Souffrant depuis de nombreux mois, Amédée Nagapen a donné son dernier souffle en juin dernier, laissant en offrande de nombreux ouvrages sur l’histoire de la communauté et de l’église catholiques à Maurice, ainsi que le fruit de ses recherches sur l’esclavage et le marronnage auxquels il a consacré une compilation richement documentée et publiée par le Centre Nelson Mandela. Soucieux de rétablir la vérité historique et ainsi réparer les injustices de l’histoire, Amédée Nagapen était aussi responsable des archives du diocèse catholique. Publié en août dernier sous le titre « L’abbé Tristan Bardet, 1828-1884, lauréat de la bourse d’Angleterre », son dernier ouvrage témoigne à travers une biographie de son goût pour les joies de l’instruction.
Peu après, nous perdions une de ses fidèles collaboratrices en la personne de Lilian Berthelot qui avait d’ailleurs relu son ultime manuscrit. S’étant illustrée dans la fiction avec des romans et des contes, Lilian Berthelot a aussi écrit la première histoire de Rodrigues ainsi que l’histoire de la ville de Quatre-Bornes. Elle fait ainsi partie de ces personnes qui n’ont été fréinées ni par l’âge ni par la maladie dans leur ardeur et leur enthousiasme à enrichir le patrimoine intellectuel du pays. Elle venait d’ailleurs de mettre une dernière main à son dernier roman, La vie conjuguée.

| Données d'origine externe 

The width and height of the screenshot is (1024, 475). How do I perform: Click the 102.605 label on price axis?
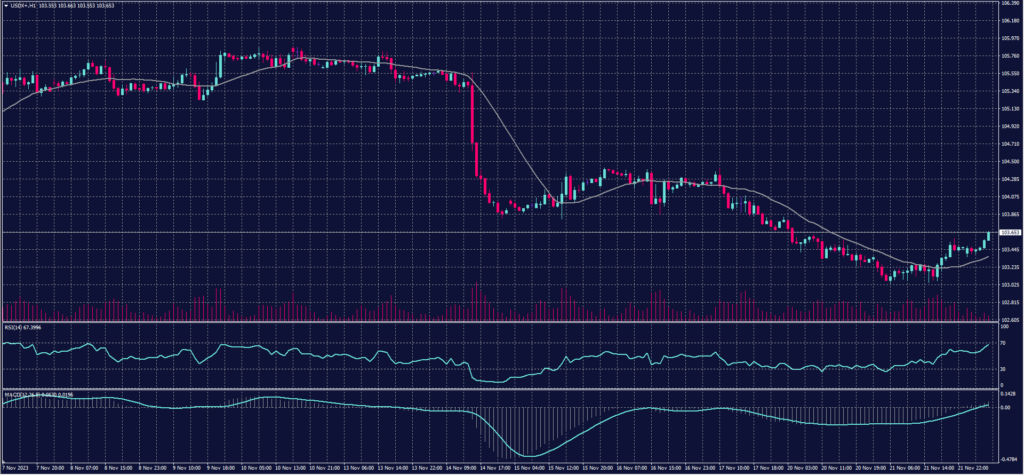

Il faudrait également citer Camille Moutou, disparu le 9 décembre dernier, qui en parfait amateur passionné, a par exemple réalisé un who’s who mauricien ainsi que des cartes et guides touristiques, puis a oeuvré à faire connaître la culture tamoule de Maurice et favoriser les échanges intercommunautaires.
Le 15 décembre dernier, presque jour pour jour un an après sa soeur Marie-Madeleine, également historienne, Huguette Ly Tio Fane s’effaçait dans la plus grande discrétion. Grâce à ses compétences unanimement reconnues en recherche historique et dans le domaine des archives, Huguette Ly Tio Fane a jeté les bases de ce qui allait devenir le centre des études mauriciennes du MGI, ainsi que la valorisation des archives de l’immigration indienne, qui nous sont aujourd’hui enviées dans le monde entier. Après avoir publié sur la thèse qu’elle a consacrée à l’histoire de la diaspora chinoise dans le sud-ouest de l’océan Indien, Huguette Ly Tio Fane a notamment publié en 1984 une histoire des ouvriers de la canne à sucre, Lured away – the life history of cane workers in Mauritius, puis une histoire de l’Île de France en deux volumes en 1993, ainsi qu’un ouvrage sur Matthew Flinders en Île de France, In the grip of the eagle, au moment des célébrations mauriciennes et australiennes autour des explorateurs Flinders et Baudin.